> Study text:

In this case, we want to find the probability that less than two surgeries (i.e., 0 or 1) are successful. We can use the binomial probability formula for both \(k=0\) and \(k=1\) and then add the probabilities together to get the total probability: \(P(X<2) = P(X=0) + P(X=1)\) First, let's find \(P(X=0)\): \(P(X=0) = \binom{5}{0} (0.8)^0 (1-0.8)^{5-0} = \binom{5}{0} (0.8)^0 (0.2)^5\) Now, calculate the combination term and simplify: \(\binom{5}{0} = \frac{5!}{0!(5-0)!} =\frac{5!}{0!5!} = 1\) Therefore, \(P(X=0) = 1 \times (0.8)^0 \times (0.2)^5 = 0.00032\) Next, let's find \(P(X=1)\): \(P(X=1) = \binom{5}{1} (0.8)^1 (1-0.8)^{5-1} = \binom{5}{1} (0.8)^1 (0.2)^4\) Now, calculate the combination term and simplify: \(\binom{5}{1} = \frac{5!}{1!(5-1)!} =\frac{5!}{1!4!} = 5\) Therefore, \(P(X=1) = 5 \times (0.8)^1 \times (0.2)^4 = 5 \times 0.8 \times 0.0016 = 0.0064\) Now, sum the probabilities for \(k=0\) and \(k=1\): \(P(X<2) = P(X=0) + P(X=1) = 0.00032 + 0.0064 = 0.00672\) The probability of less than two surgeries being successful is approximately 0.67%.

Key concepts

Probability Theory

Understanding probability theory is essential when dealing with questions like the one about the surgical procedure's success rates. Probability theory is the branch of mathematics that deals with the likelihood of events occurring. In probability, an event is the outcome or set of outcomes that we are interested in. In this exercise, the events we are interested in are the success of surgical operations.

> Entries supplied:
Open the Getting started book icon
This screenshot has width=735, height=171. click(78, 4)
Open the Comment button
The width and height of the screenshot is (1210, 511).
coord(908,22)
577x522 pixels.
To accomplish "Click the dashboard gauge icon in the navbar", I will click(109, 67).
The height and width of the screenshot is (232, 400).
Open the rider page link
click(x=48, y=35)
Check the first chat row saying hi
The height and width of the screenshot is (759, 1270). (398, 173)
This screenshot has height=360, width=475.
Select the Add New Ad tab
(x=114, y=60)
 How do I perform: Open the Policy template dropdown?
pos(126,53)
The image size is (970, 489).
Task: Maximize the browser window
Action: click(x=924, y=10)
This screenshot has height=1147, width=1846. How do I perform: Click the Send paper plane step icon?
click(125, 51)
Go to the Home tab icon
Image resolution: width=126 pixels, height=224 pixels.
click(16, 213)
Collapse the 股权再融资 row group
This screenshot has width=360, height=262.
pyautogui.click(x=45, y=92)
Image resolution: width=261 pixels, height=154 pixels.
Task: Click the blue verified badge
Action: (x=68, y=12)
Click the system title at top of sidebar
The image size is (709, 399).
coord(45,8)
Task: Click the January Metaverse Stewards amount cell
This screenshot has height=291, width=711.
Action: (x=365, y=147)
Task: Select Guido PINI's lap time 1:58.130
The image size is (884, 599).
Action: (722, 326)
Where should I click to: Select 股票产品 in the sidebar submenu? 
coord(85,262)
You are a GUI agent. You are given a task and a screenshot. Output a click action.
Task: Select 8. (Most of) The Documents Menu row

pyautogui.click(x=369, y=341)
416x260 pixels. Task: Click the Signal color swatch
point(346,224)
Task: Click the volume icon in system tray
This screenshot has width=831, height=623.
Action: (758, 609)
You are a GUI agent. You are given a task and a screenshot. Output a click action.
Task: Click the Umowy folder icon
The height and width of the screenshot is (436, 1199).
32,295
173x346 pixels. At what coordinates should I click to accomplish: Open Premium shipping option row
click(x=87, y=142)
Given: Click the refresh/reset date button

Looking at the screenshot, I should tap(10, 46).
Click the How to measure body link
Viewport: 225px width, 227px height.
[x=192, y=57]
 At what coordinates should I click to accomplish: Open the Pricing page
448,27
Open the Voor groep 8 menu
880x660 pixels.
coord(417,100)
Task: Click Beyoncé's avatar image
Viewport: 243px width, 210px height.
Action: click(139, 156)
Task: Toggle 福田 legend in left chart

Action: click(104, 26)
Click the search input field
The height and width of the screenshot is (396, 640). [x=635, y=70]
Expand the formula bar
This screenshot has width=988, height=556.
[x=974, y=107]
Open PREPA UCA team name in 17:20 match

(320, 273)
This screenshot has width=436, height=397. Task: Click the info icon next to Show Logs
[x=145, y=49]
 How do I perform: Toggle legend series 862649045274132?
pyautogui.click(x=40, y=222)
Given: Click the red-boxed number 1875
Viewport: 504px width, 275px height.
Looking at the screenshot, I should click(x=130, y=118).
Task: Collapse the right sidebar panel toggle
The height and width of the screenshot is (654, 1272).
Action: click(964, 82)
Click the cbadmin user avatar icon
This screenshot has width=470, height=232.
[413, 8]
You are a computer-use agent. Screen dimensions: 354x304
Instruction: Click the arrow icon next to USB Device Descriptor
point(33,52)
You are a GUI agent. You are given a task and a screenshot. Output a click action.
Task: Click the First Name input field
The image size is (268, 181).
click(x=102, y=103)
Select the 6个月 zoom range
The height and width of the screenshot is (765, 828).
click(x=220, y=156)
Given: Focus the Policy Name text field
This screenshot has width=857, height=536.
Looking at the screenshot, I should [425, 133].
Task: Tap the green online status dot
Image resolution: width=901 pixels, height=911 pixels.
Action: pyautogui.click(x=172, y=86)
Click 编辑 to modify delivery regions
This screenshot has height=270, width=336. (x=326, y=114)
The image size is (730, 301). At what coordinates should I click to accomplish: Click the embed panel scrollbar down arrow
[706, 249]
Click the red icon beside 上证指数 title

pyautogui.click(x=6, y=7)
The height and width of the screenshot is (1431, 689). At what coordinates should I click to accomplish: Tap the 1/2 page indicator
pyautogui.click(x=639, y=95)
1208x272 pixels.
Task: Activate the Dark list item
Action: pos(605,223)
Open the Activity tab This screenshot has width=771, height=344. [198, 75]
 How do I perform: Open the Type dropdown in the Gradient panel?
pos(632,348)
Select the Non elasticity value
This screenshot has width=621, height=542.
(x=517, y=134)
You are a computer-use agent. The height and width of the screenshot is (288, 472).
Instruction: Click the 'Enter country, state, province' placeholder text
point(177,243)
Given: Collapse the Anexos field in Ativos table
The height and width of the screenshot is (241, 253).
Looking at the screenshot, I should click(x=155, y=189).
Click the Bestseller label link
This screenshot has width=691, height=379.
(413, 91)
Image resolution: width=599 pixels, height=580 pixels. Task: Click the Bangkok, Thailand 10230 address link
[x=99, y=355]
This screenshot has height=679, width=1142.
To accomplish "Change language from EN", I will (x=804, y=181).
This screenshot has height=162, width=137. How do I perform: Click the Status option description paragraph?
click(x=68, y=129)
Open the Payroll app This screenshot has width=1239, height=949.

> Task description: In the surgery probability text, what is the total probability that fewer than two of the five surgeries succeed?

> Expected output: 0.00672, about 0.67%.